Insomma, devo cercare di tenerlo a distanza, almeno per il momento, e dare seguito soprattutto ai miei desideri, cercando di non chiedere quasi mai la sua opinione, che appare sempre piuttosto lontana dalla mia. Credo che la nostra relazione, comunque, sia destinata ad avere una breve esistenza, ed anche se non voglio certo accelerare le cose, penso proprio che prima o dopo ci ritroveremo, Alberto ed io, ad avere delle idee talmente distanti da metterci assolutamente in condizione di prenderne atto, e chiudere così questa storia. Per adesso però tiro avanti, anche se la mia amica Elena ha già detto che non riesce più mentalmente a seguire il mio percorso, e che forse dovrei accontentarmi di qualcuno che mi vuole bene e che vuole stare al mio fianco. Ma io credo di avere ultimamente le idee piuttosto chiare, e mai come adesso mi sono sentita così convinta di ciò che sto facendo, indipendentemente da tutti coloro che con ogni probabilità troveranno a breve sia da criticarmi duramente, che da costruire delle vere polemiche sulla mia condotta. Non faccio del male a nessuno, ho il mio lavoro, le mie passioni, e sto costruendo poco per volta il mio futuro. Non credo si possa aspettarsi, da una ragazza di paese come me, qualcosa di migliore.

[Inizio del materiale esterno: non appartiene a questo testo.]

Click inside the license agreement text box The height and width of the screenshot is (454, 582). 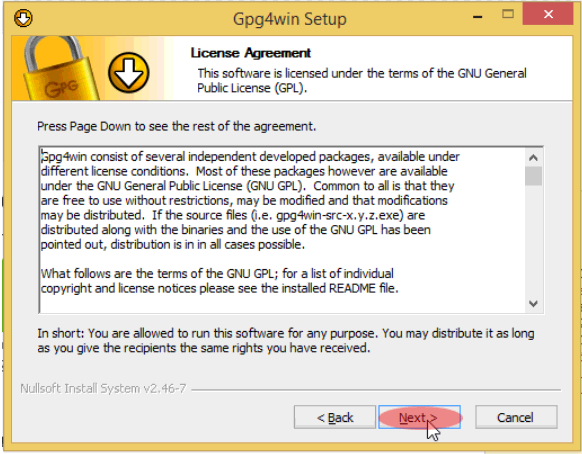[282, 230]
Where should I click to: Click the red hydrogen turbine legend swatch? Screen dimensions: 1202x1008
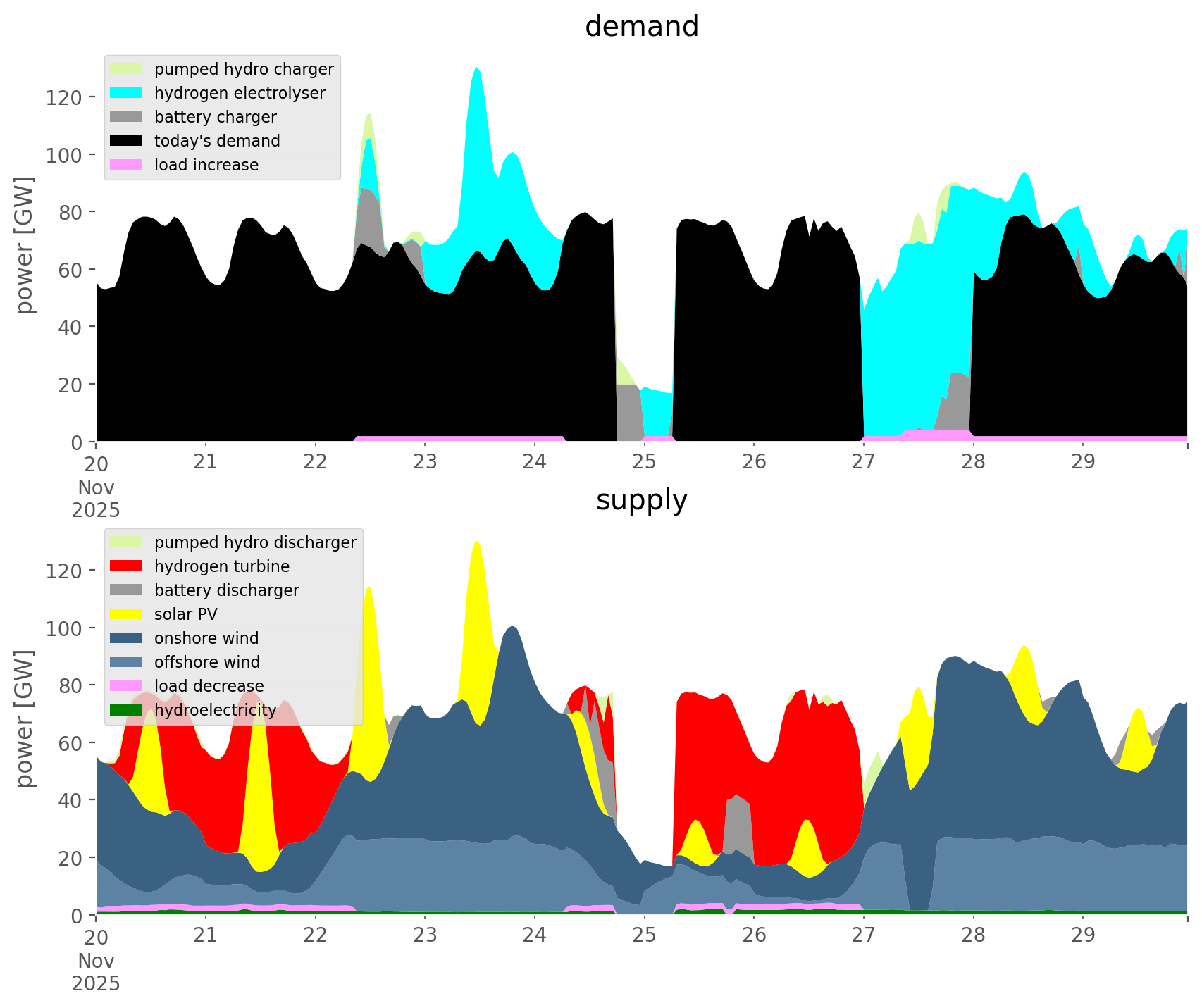(x=126, y=566)
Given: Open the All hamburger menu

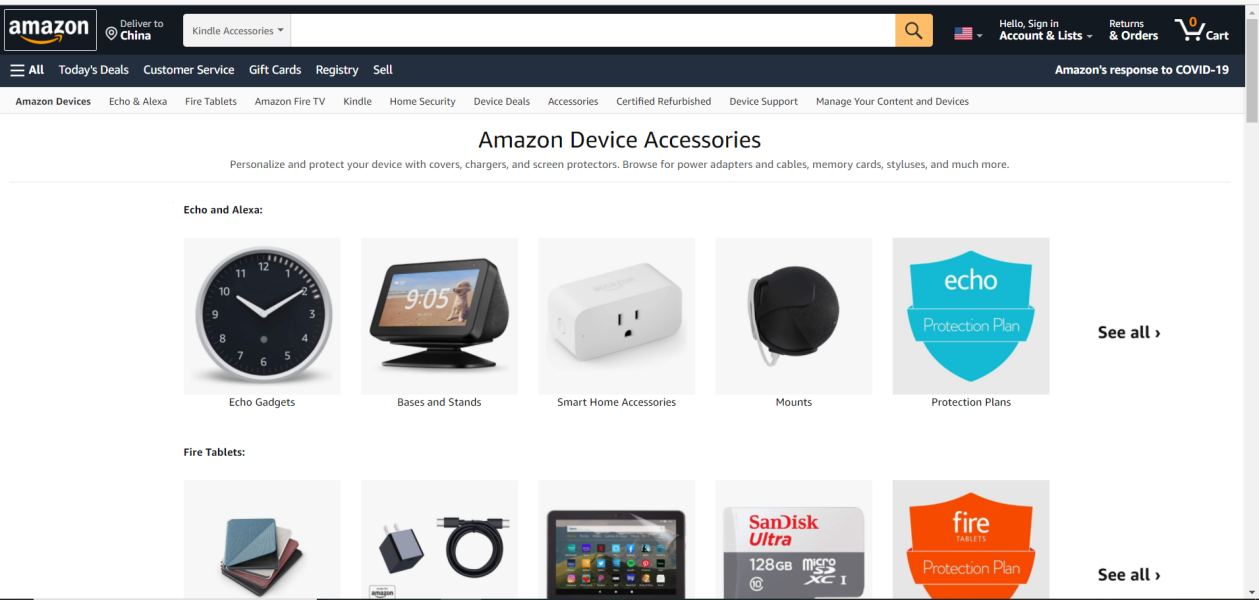Looking at the screenshot, I should tap(27, 70).
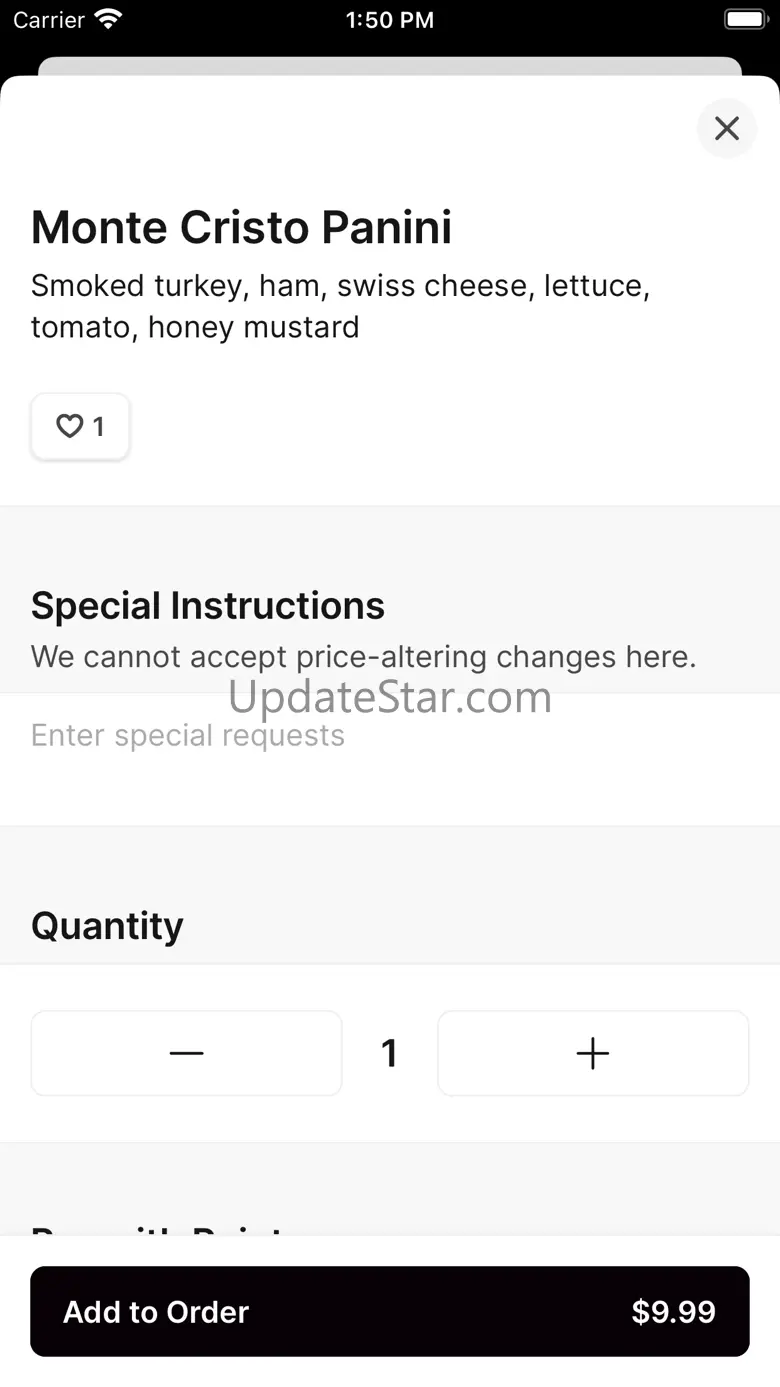Increase quantity with the plus button
This screenshot has height=1387, width=780.
593,1053
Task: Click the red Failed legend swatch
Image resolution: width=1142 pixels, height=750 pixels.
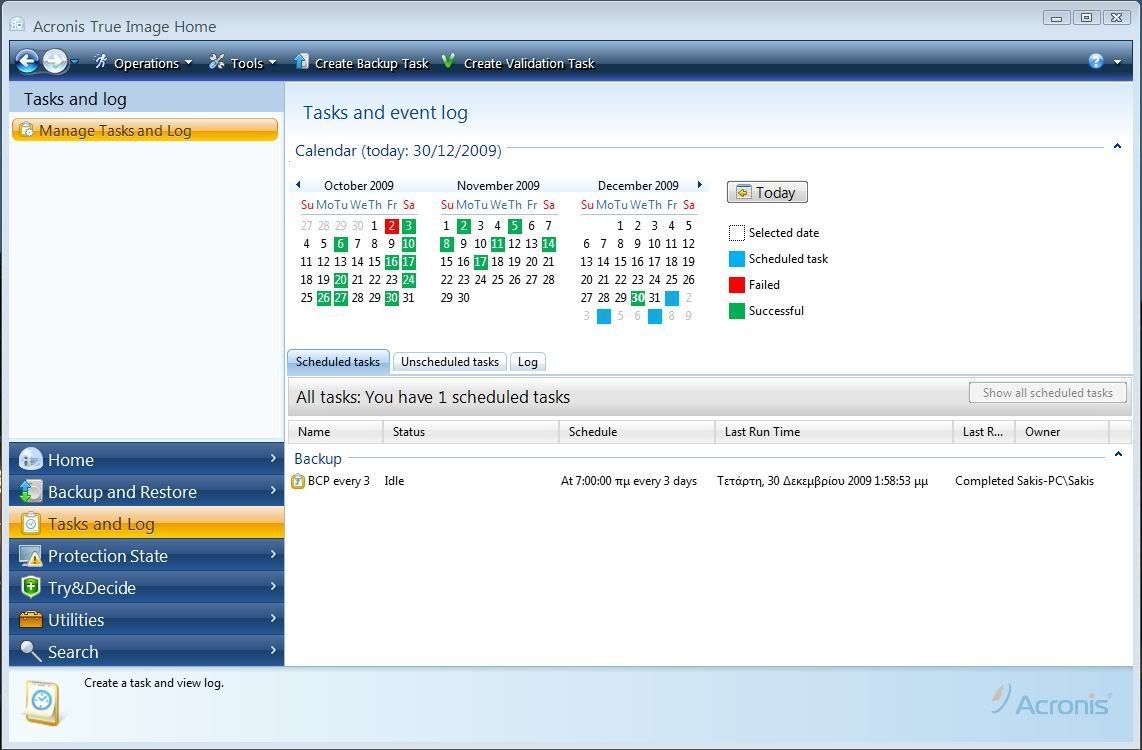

In ufficio mi accorgo che gli utenti certe volte bisbigliano a bassa voce davanti al mio sportello, magari esattamente quando, nell’entrare dentro all’Ufficio Postale, trovano già qualcuno che conoscono mentre sta pagando le sue bollette sul conto corrente, ed allora mi guardano con le loro espressioni false, che in ogni caso trovano in me sempre un largo sorriso a salutarli e ad accoglierli. Qualcosa, molto presto, dovrà cambiare anche qui, penso ogni tanto; scivolerà via questa mentalità tradizionalista, le idee conservatrici verranno soppiantate da grandi volontà di cambiamento, il provincialismo allenterà la sua presa, ed alla fine chi riesce a nuotare nelle acque profonde, proverà finalmente la sensazione meravigliosa di restare immerso in un’acqua piena di luce.

 

Bruno Magnolfi    


domenica 7 maggio 2023

Assoluta indifferenza.


            Mi sento così impacciata adesso. Pensavo che le cose poco per volta si sarebbero normalizzate, formando così delle consuetudini quasi prive di qualsiasi inciampo, dopo quello che abbiamo dovuto patire, ed invece in un attimo tutto sembra essere cambiato di nuovo, in questo benedetto Ufficio. Questi due ragazzi, che ci raggiungono da Pisa ogni giorno con la macchina messa a loro disposizione per venire a svolgere il lavoro a cui sono stati destinati dai dirigenti superiori, ci trattano, a noi paesani di Calci, come se avessero a che fare con delle persone incapaci di far funzionare il cervello alla loro stessa velocità. Come Direttrice di Sede ho cercato di spiegare a tutt’e due fin dagli inizi di che cosa avrebbero dovuto occuparsi, considerato che sono stata costretta a destinare il nostro Alberto alla consegna domiciliare della posta ordinaria in tutto il nostro Comune e nelle frazioni, naturalmente per sostituire Gino che si è infortunato, ma loro si sono scambiati delle occhiate rapide, ed hanno inteso fin da subito svolgere quelle mansioni in modo diverso da come noi eravamo abituati, tanto da metterci un po’ in difficoltà. Sono rimasta ad attendere, nei primi giorni, nella speranza che le cose prendessero una piega più vicina a quanto abbiamo sempre fatto, ma quei due sono andati avanti a sistemare i pacchi e la corrispondenza con dei criteri tutti diversi, tanto che adesso diventa difficile per qualcun altro metterci le mani. Soprattutto mi è parso, dai loro sguardi d’intesa, come avessero quasi messo a punto un piano per crearci delle difficoltà, ed allora sono arrivata a chiedere a me stessa se addirittura fossero stati in combutta con i Dirigenti di Pisa per creare lo scompiglio dentro al nostro piccolo Ufficio Postale. Ma in seguito ho capito che non vengono volentieri a lavorare nella nostra Sede, ed è per quello che il loro impegno sicuramente è al minimo.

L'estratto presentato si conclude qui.